Abstract
Short Summary
The present study demonstrated the feasibility of culturing a large number of standardised granular MSC-containing constructs in a packed bed/column bioreactor that can produce sheep MSC-containing constructs to repair critical-size bone defects in sheep model.
Introduction
Endogenous tissue regeneration mechanisms do not suffice to repair large segmental long-bone defects. Although autologous bone graft remains the gold standard for bone repair, the pertinent surgical technique is limited. Tissue constructs composed of MSCs seeded onto biocompatible scaffolds have been proposed for repairing bone defects and have been established in clinically-relevant animal models. Producing tissue constructs for healing bone defects of clinically-relevant volume requires a large number of cells to heal an approximately 3 cm segmental bone defect. For this reason, a major challenge is to expand cells from a bone marrow aspirate to a much larger, and sufficient, number of MSCs. In this respect, bioreactor systems which provide a reproducible and well-controlled three-dimensional (3D) environment suitable for either production of multiple or large size tissue constructs are attractive approaches to expand MSCs and obtain MSC-containing constructs of clinical grade. In these bioreactor systems, MSCs loaded onto scaffolds are exposed to fluid flow, a condition that provides both enhanced access to oxygen and nutrients as well as fluid-flow-driven mechanical stimulation to cells. The present study was to evaluate bioreactor containing autologous MSCs loaded on coral scaffolds to repair critical-size bone defects in sheep model.
Materials and Methods
Animals: 12 two-year-old, female Pre-Alpes sheep were used and reared in accordance with the European Committee for Care. Three-dimensional, porous scaffolds (each 3×3×3 mm) of natural coral exoskeleton were used as substrates for cell attachment. The packed bed/column bioreactor set-up used in the present study was composed of a vertical column filled with MSC-containing constructs. Sheep MSCs were isolated from sheep bone marrow. MSCs were seeded on scaffolds and cultured overnight under standard cell-culture condition. MSC-containing constructs were r placed into the perfusion bioreactor and were either exposed to a perfusion medium flow rate of 10 mL/min for 7 continuous days. Osteoperiosteal segmental (25 mm) defects were made in the left metatarsal bone of 12 sheep. The defect was either filled with coral scaffolds alone (Group 1; five sheep); or filled with coral scaffolds loaded with MSCs (Group 2; five sheep); or filled with autologous bone graft (Group 3; 2 sheep).
Results
At 6 month after implantation, radiographs showed resorption of the coral scaffold in all animals but this process was not complete and not the same in all animal.

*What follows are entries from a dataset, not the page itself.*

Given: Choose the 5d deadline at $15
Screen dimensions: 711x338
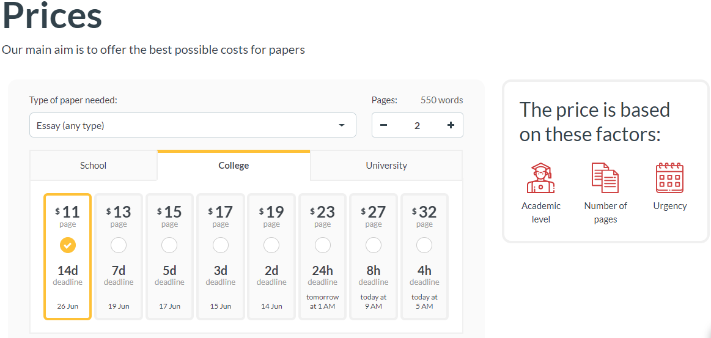Looking at the screenshot, I should click(169, 245).
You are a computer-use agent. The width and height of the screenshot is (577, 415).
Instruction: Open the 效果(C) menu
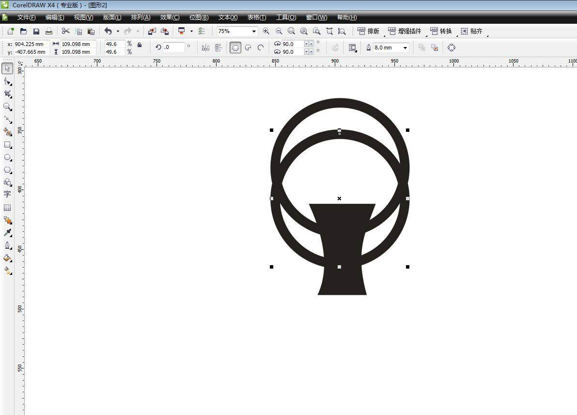[170, 17]
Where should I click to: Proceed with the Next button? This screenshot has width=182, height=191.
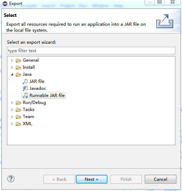click(x=92, y=179)
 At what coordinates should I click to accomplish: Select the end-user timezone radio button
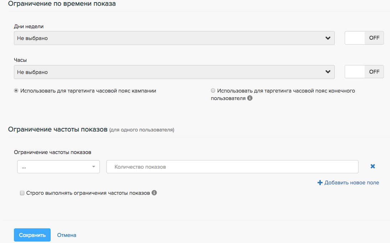pyautogui.click(x=213, y=91)
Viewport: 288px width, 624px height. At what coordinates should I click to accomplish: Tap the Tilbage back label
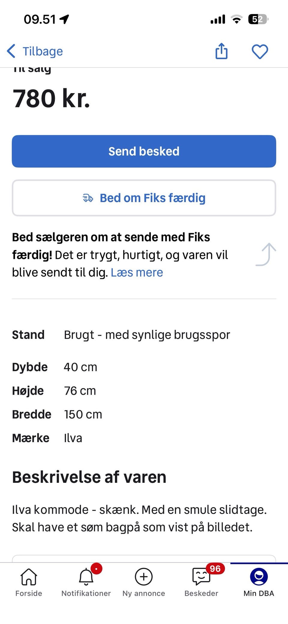coord(43,51)
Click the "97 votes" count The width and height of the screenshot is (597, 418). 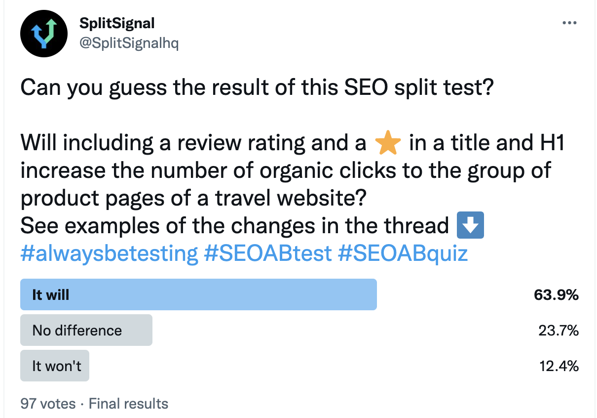pyautogui.click(x=48, y=404)
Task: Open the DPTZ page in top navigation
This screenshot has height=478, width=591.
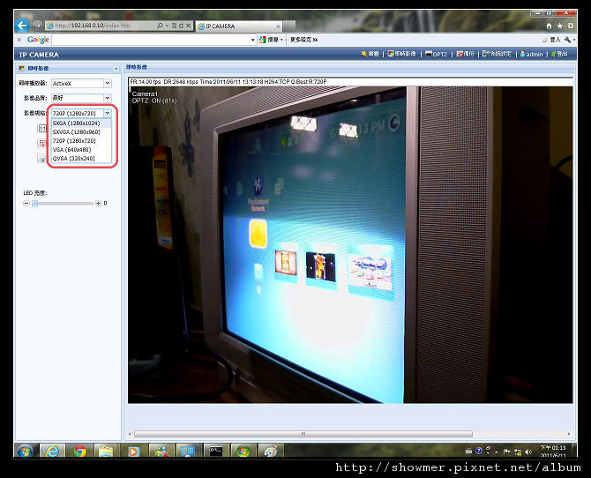Action: 436,54
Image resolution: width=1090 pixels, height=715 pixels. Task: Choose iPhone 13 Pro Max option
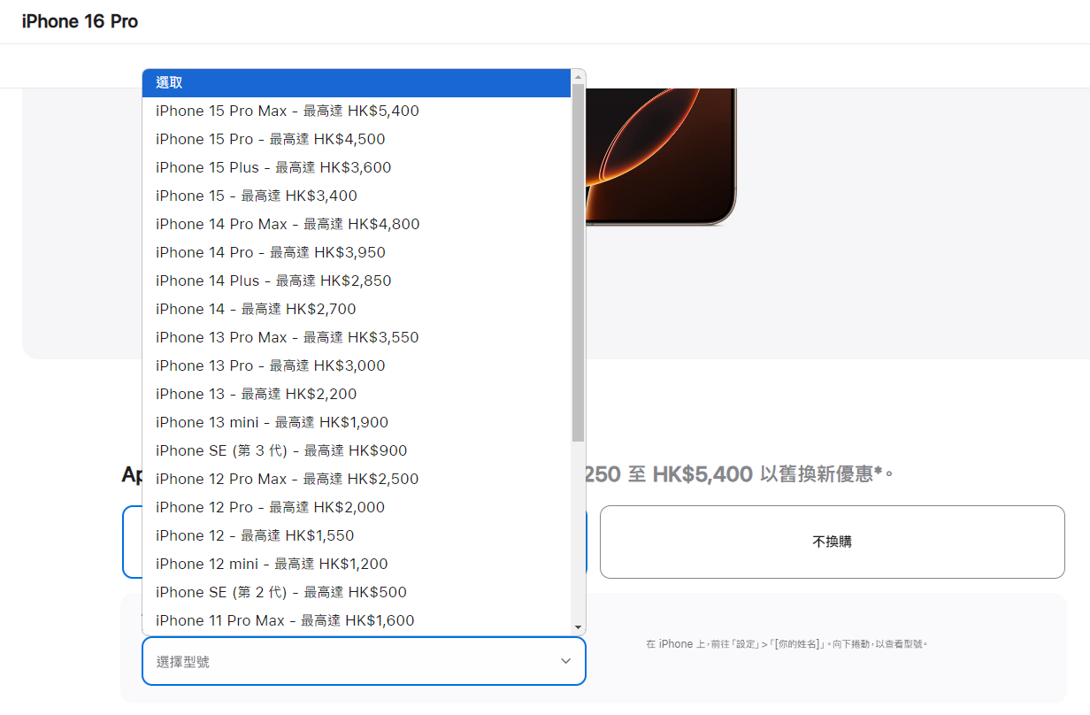coord(288,337)
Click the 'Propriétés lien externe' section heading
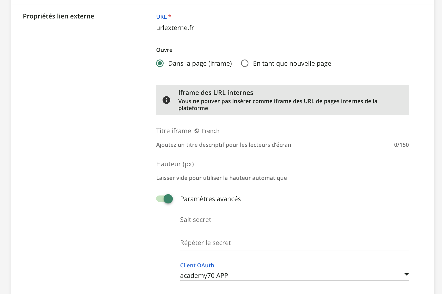The width and height of the screenshot is (442, 294). [58, 16]
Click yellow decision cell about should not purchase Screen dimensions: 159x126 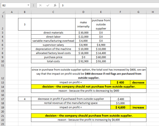(x=89, y=87)
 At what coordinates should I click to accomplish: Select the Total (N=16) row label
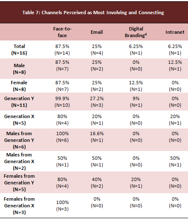(19, 50)
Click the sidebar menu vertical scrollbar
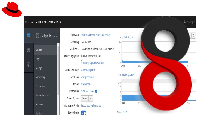The image size is (204, 115). (x=58, y=70)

At 6 month radiographs showed more bone formation in group 2 than in group 1. New bone formation volume in each defect was assessed by micro-computed tomography. Volume of bone healing was higher in group 2 than group 1.
Discussion
The potential of MSC-containing constructs in a bioreactor for repairing long segmental critical-sized bone defects in sheep was investigated. In one animal of the group 2 the volume of new bone formation was 2066 mm3 and was similar to the bone volume of group 3 (2300 mm3). Our results may have important implications in bone tissue engineering. We observed that the bone tissue regenerationosteogenic ability of bone constructs processed in bioreactor approached the bone autografts.